A contre-courant des market places
Ainsi, outre la fin du tracking, l’autre avantage de Shopizfun pour le consommateur, c’est la possibilité de réaliser ses achats à prix plus doux. Pour ce faire, Naouel Harihiri a procédé à un ajustement de son business model. C’est aussi à cela qu’a servi le temps de recul du bêta-testing… «Au départ, je voulais prendre en sus une commission sur chaque acte d’achat, modulée en fonction du lieu où se déroulait la transaction : site marchand, boutique ou directement Shopizfun. Nous avons décidé de ne pas pratiquer de com’ sur les ventes pour l’instant. Nous ne le ferons dans un second temps, seulement sur certains types de produits. L’idée, c’est d’aller à l’inverse des business models classiques des market places». Naouel Harihiri mise ainsi sur le volume d’abonnés pour réaliser son chiffre d’affaires, plutôt que sur un modèle économique à double détente. In fine, cette stratégie permet d’avoir plus de marge de manœuvre pour les remises ou les avantages (gratuité des frais de port par exemple) à négocier en direction des utilisateurs. Et la marque y gagne : ce devrait être quasiment une opération blanche en termes de trésorerie, dans la mesure où elle a l’habitude de payer des commissions avec les market places… mais d’un autre côté, l’acte d’achat se déclenchera sans doute plus volontiers.
Quelles perspectives ?
Le lancement de la version une de l’application s’accompagne parallèlement de l’amorce d’une campagne de levée de fonds. L’idée : développer d’autres briques technologiques, permettant notamment de référencer le commerce de proximité, les multimarques… «Ainsi, s’il n’y a plus de stock sur un produit, Shopizfun va pouvoir interroger celui de ces magasins. L’idée étant de trouver à tous les coups la pièce désirée par l’internaute», détaille Naouel Harihiri, qui envisage de recruter, structurer une équipe. Pour ce faire, elle recherche des profils en marketing, communication, développement… Elle programme une trentaine d’embauches sur les trois prochaines années. «Avec les investisseurs, les contacts avancent, j’espère boucler au moins les accords de principe d’ici le mois prochain». Enfin, toujours en termes de perspectives, elle vise en 2019 la signature avec une centaine de marques.

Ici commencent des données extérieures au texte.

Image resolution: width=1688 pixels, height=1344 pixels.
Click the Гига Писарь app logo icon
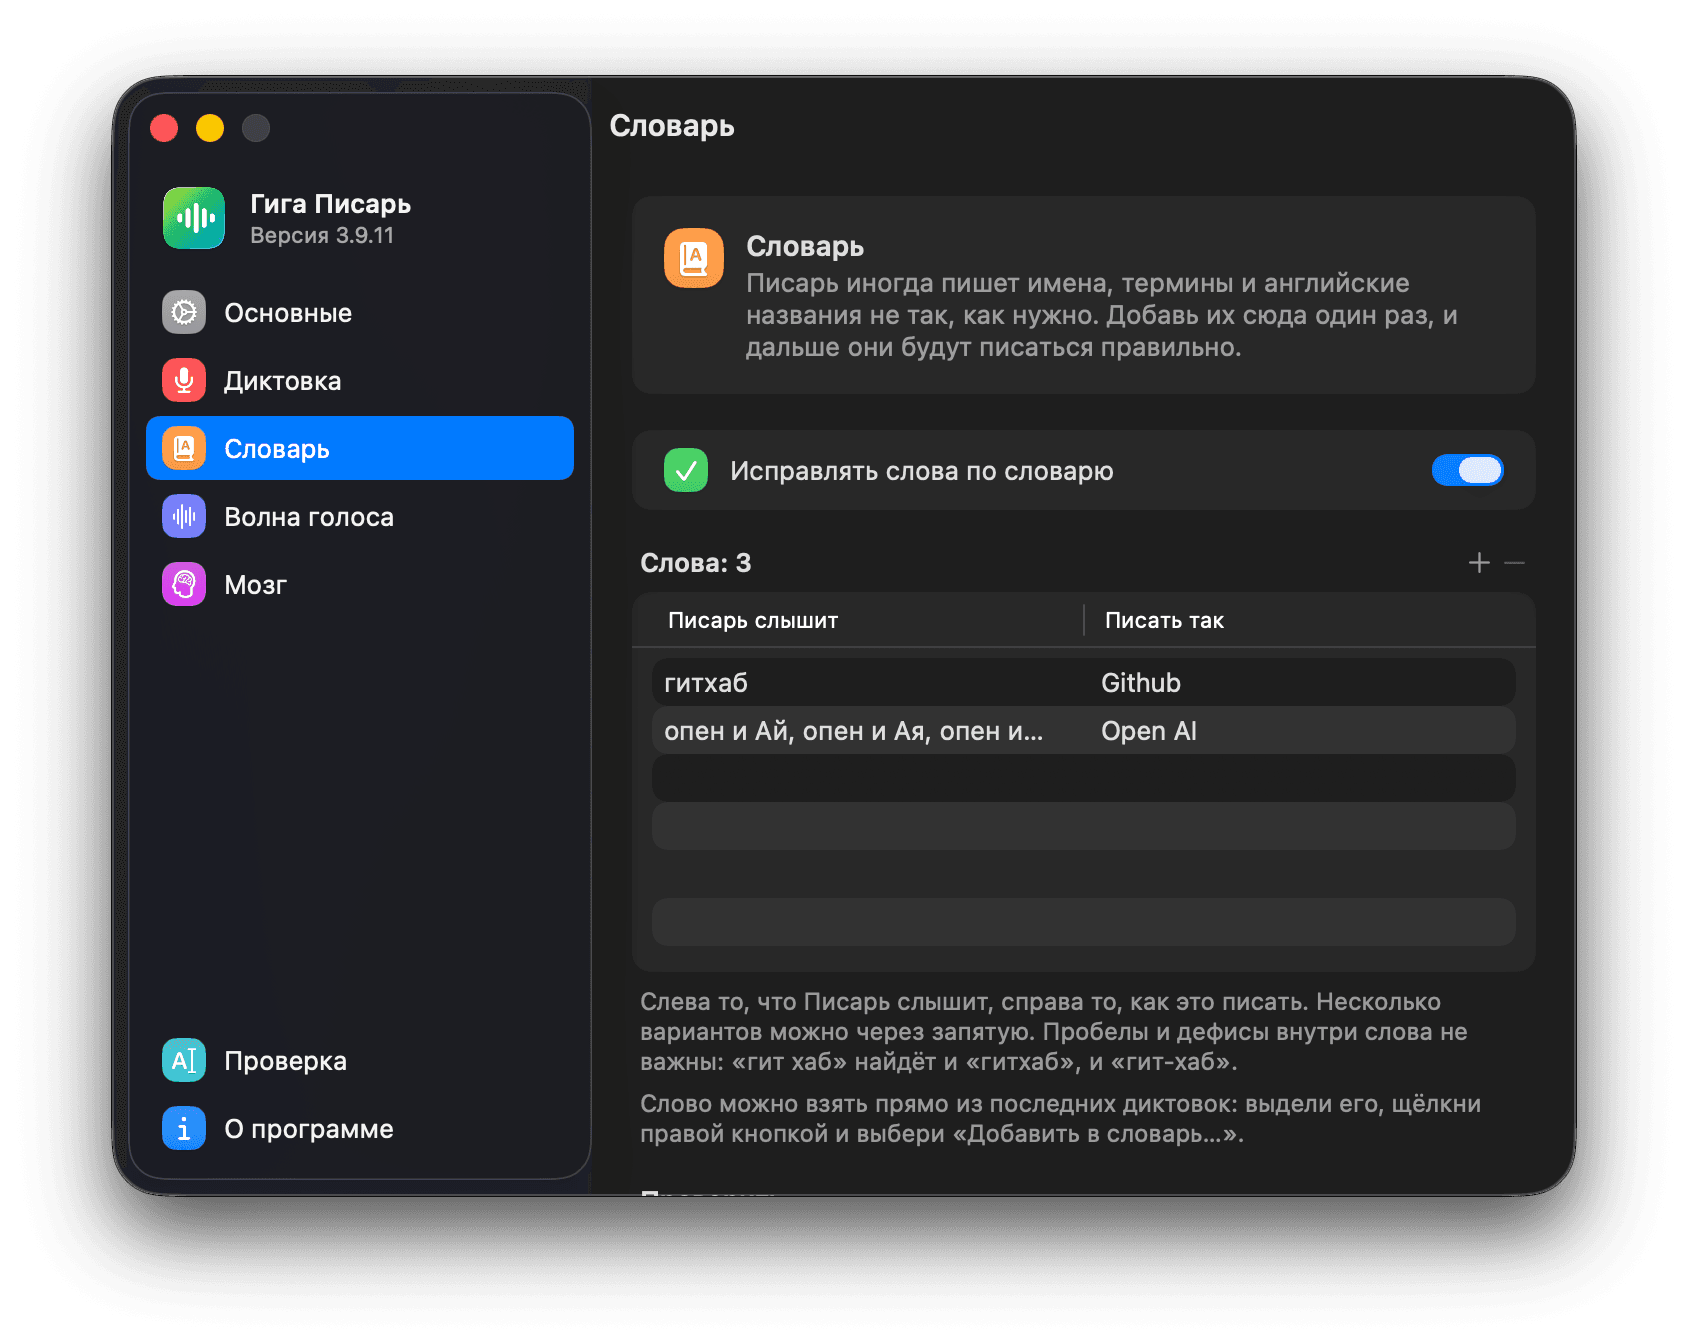click(x=194, y=218)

L’objectif étant d’en avoir 1 000 abonnées d’ici 3 ans. «Je réfléchis le concept afin que nos services correspondent à tous types de marques, du jeune créateur mettant en avant sa première collection au grand groupe». Elle espère enfin entraîner dans le sillon de son appli près de 100 000 utilisateurs fin 2019, en déployant l’activité à l’échelle internationale. Et pour ce faire, la solution est déjà accessible en français et en anglais.